- TO DO
The line containing "The width and height of the screenshot is (1172, 654)." marks the start. Restate it and every following line through the end of the records exactly, and nothing else, leaving out the pictures.

── RECORDS FOR THIS EXERCISE

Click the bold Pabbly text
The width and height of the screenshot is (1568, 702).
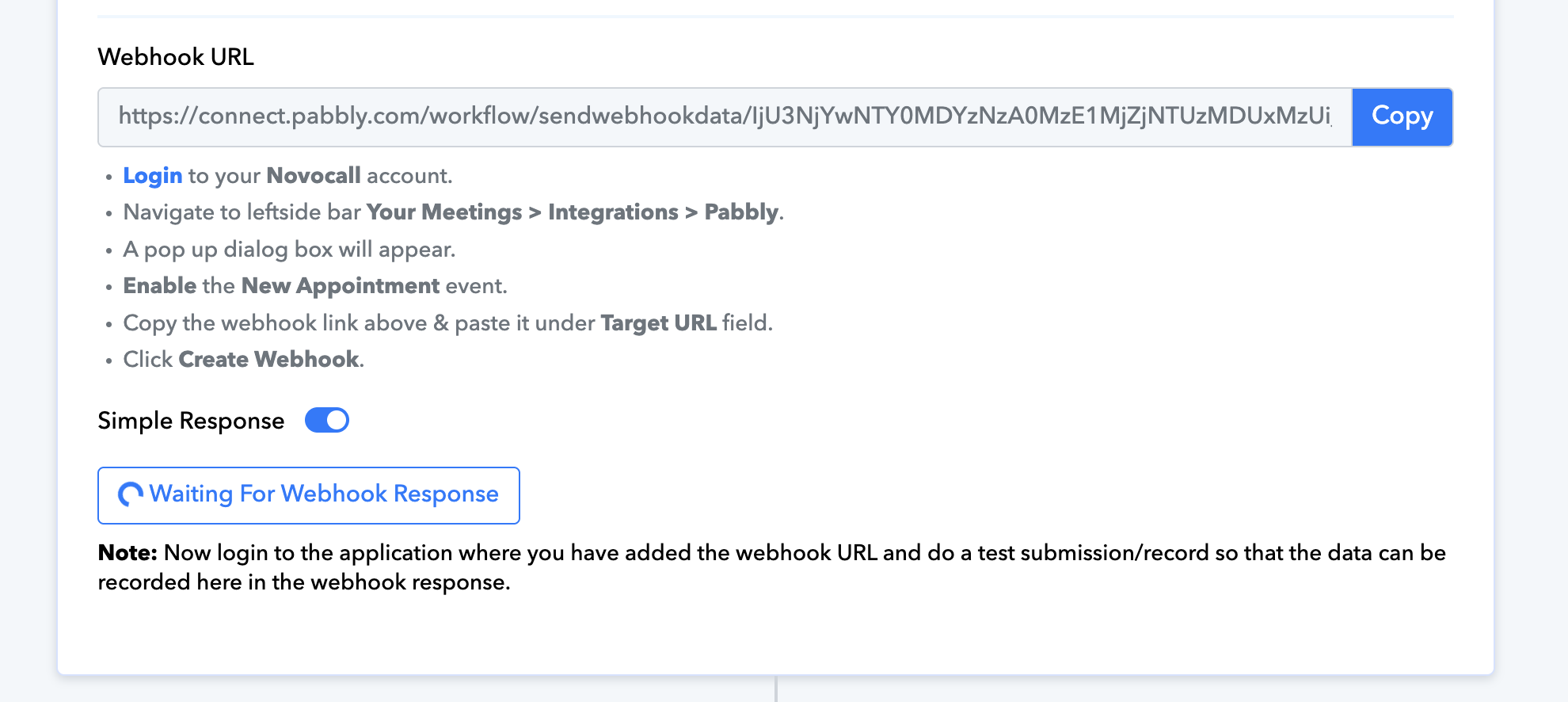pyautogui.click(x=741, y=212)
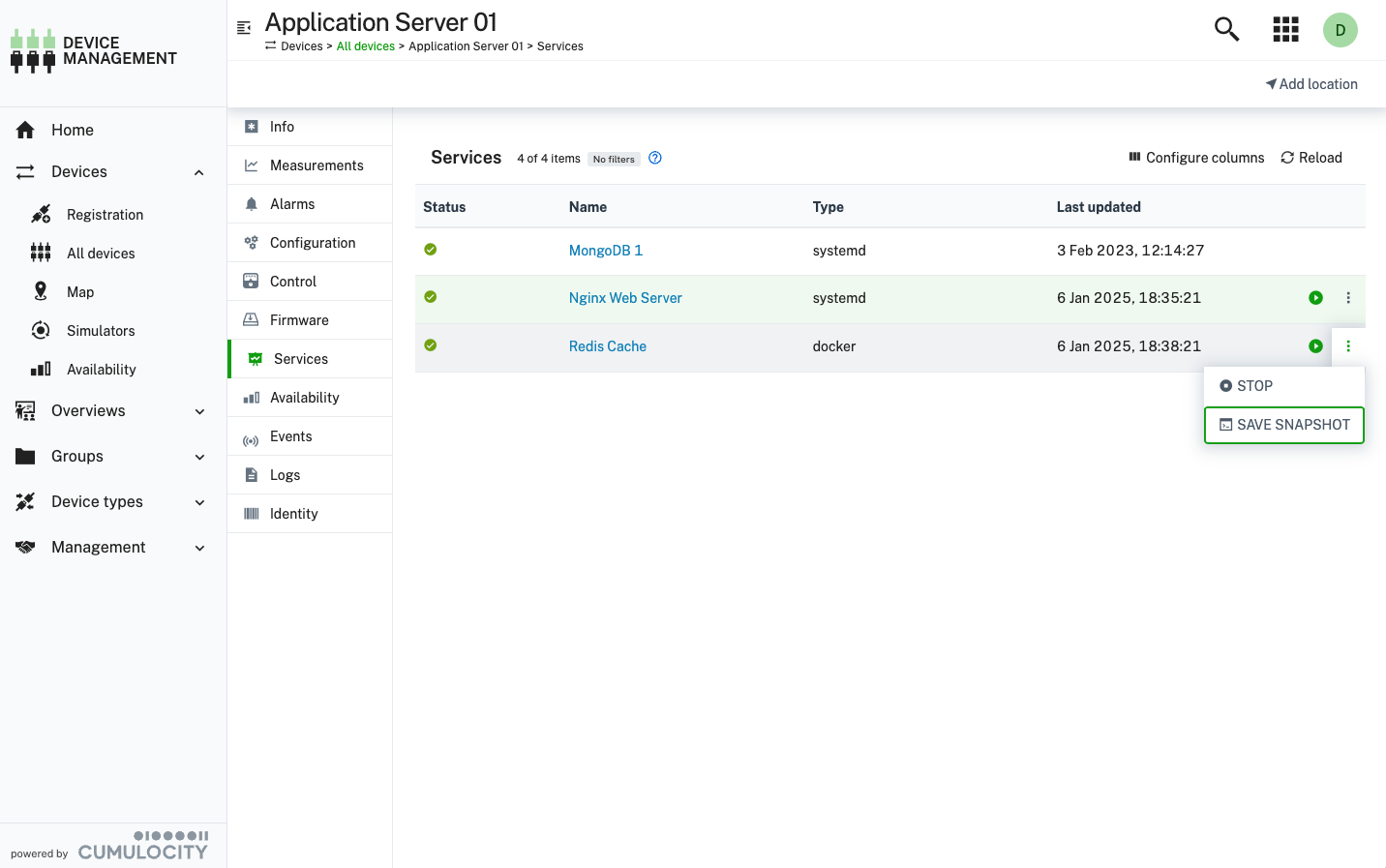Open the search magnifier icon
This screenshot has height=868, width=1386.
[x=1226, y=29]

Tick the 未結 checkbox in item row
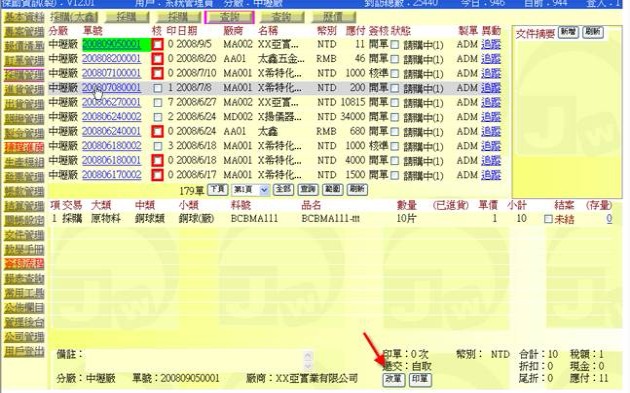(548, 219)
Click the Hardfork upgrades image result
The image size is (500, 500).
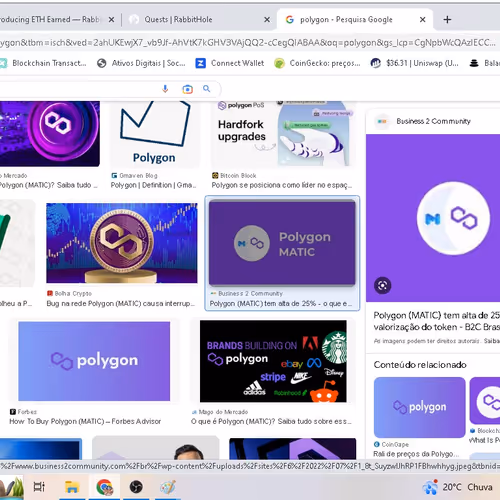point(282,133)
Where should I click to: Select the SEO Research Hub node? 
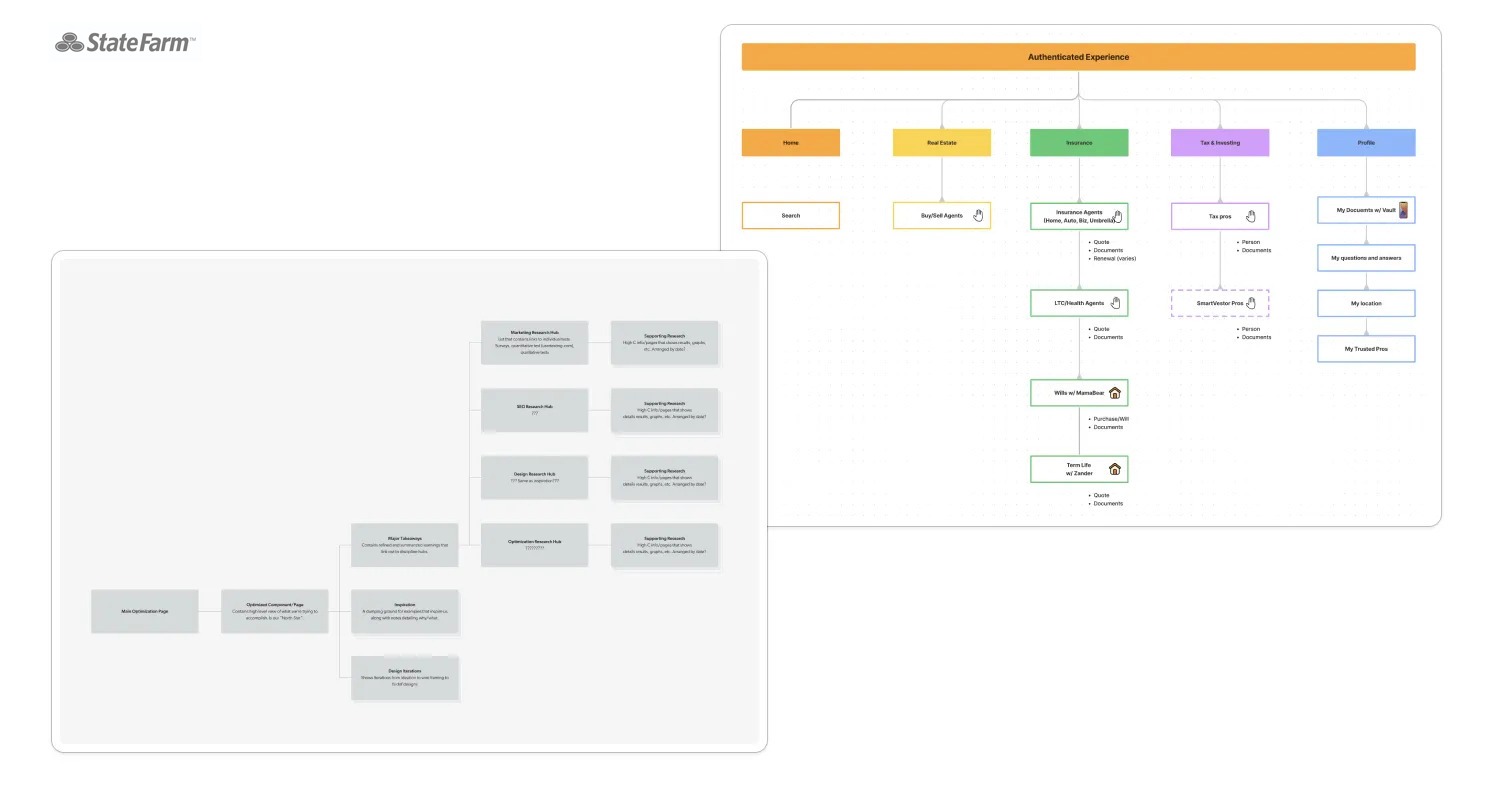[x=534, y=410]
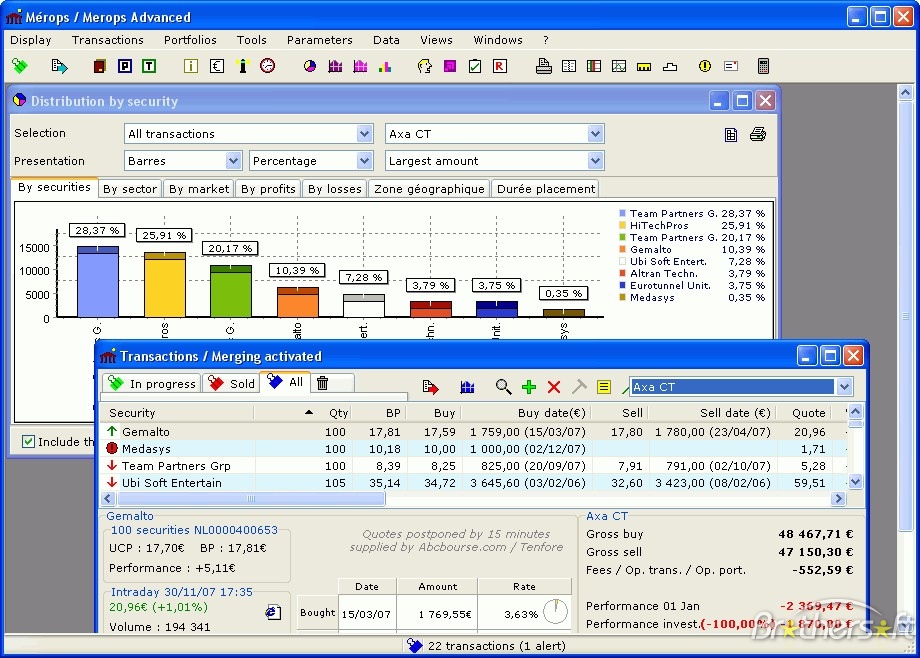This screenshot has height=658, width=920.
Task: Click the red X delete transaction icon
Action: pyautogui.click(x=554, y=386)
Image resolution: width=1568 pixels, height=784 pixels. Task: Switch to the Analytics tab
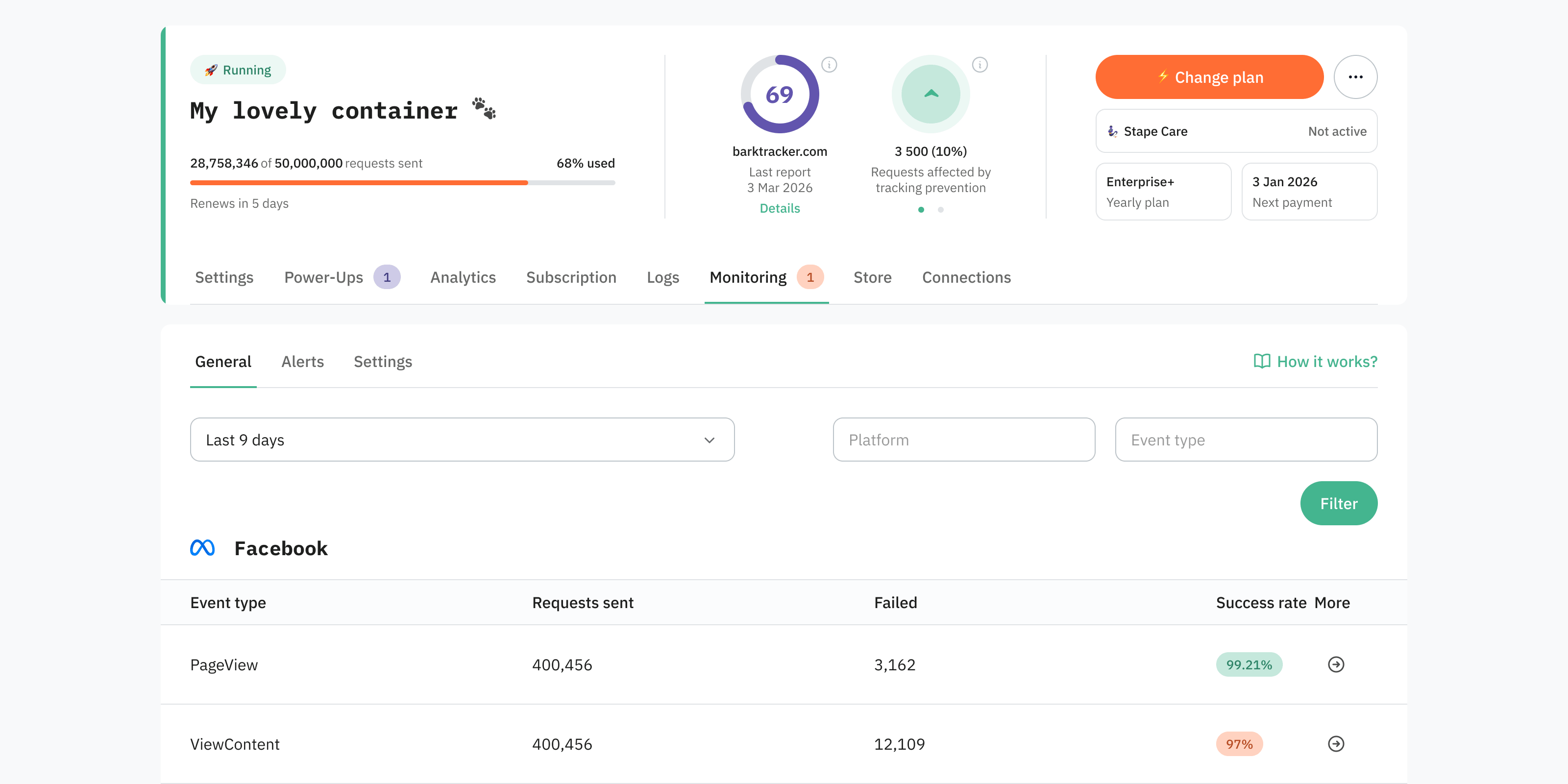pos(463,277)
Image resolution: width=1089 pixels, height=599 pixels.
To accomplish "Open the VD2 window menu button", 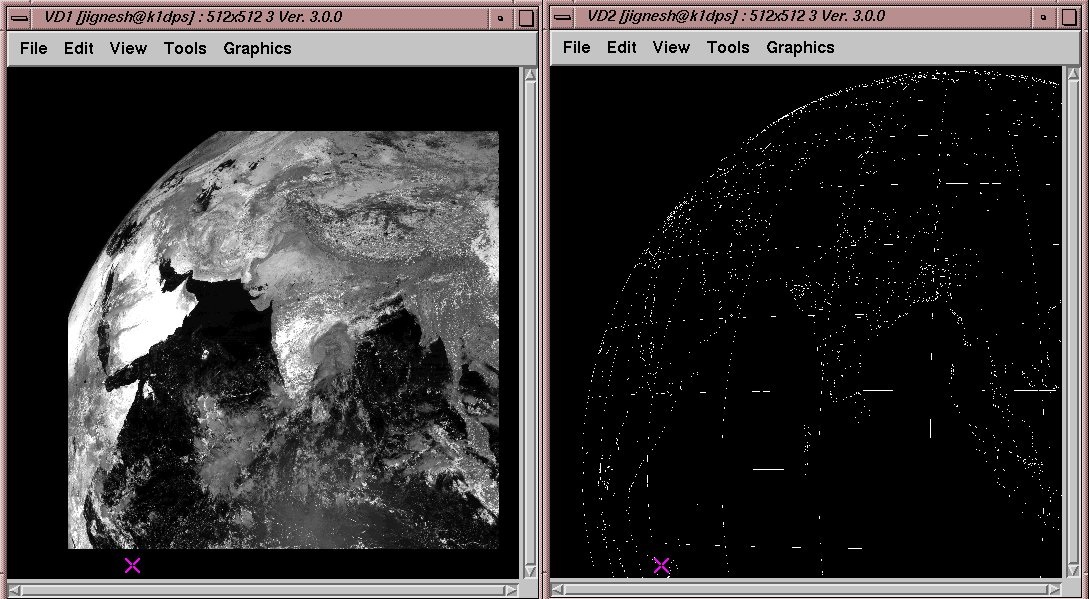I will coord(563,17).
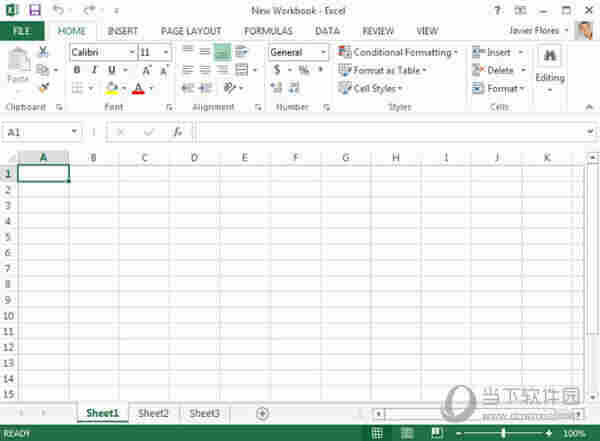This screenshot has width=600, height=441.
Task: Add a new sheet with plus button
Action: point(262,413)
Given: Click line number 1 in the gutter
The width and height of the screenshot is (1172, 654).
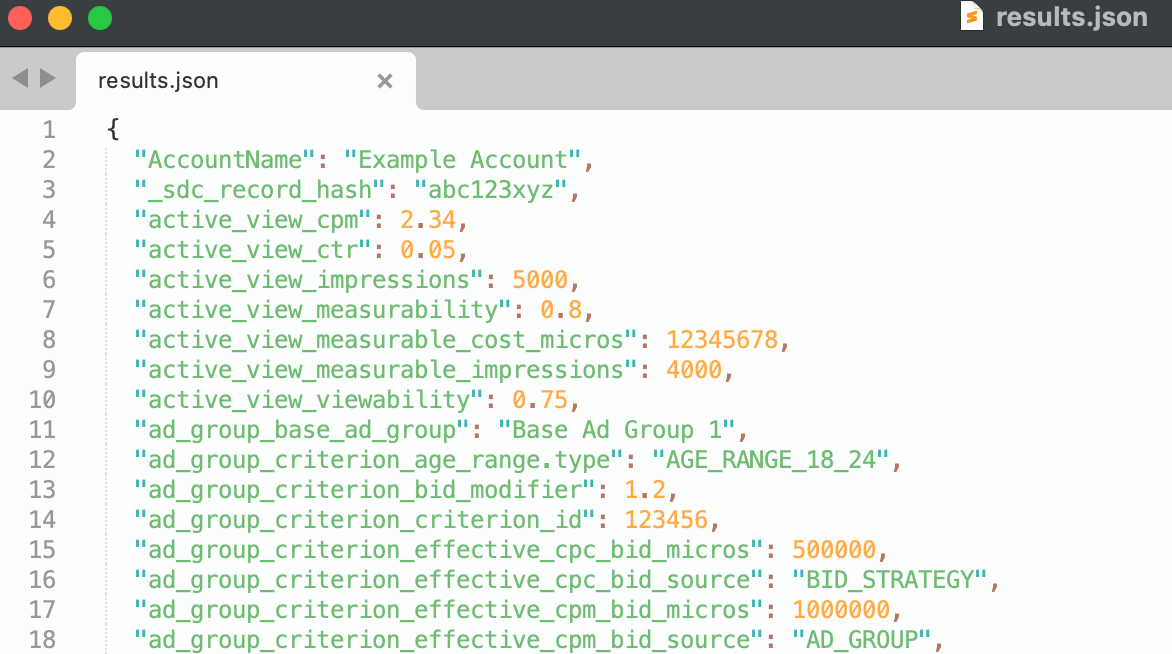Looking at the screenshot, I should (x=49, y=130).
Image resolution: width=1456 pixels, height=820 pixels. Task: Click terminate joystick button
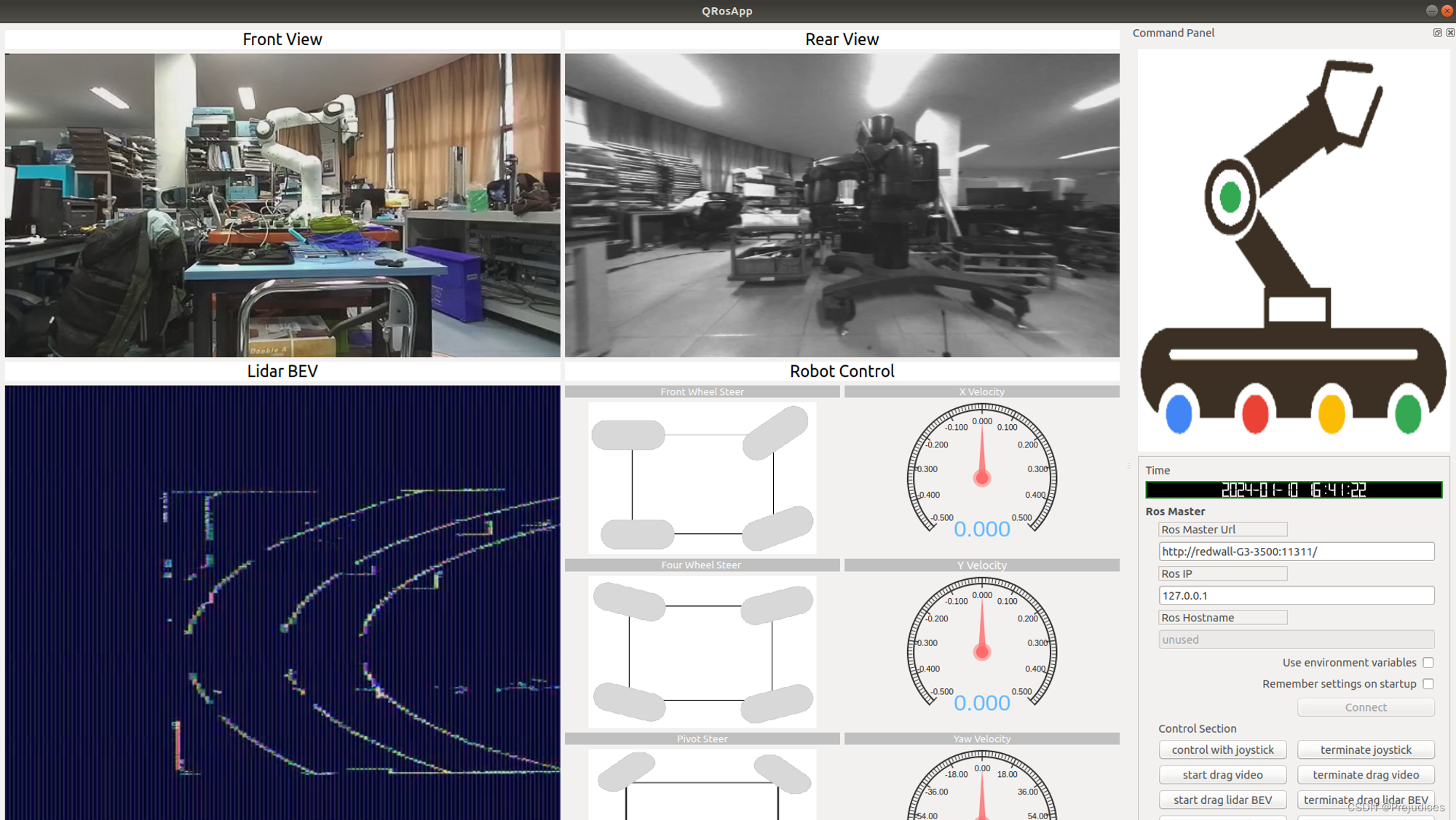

────

- SOLUTION FOR THIS EXERCISE
The width and height of the screenshot is (1172, 654).
Looking at the screenshot, I should (x=49, y=130).
Image resolution: width=1456 pixels, height=820 pixels. Task: Click terminate joystick button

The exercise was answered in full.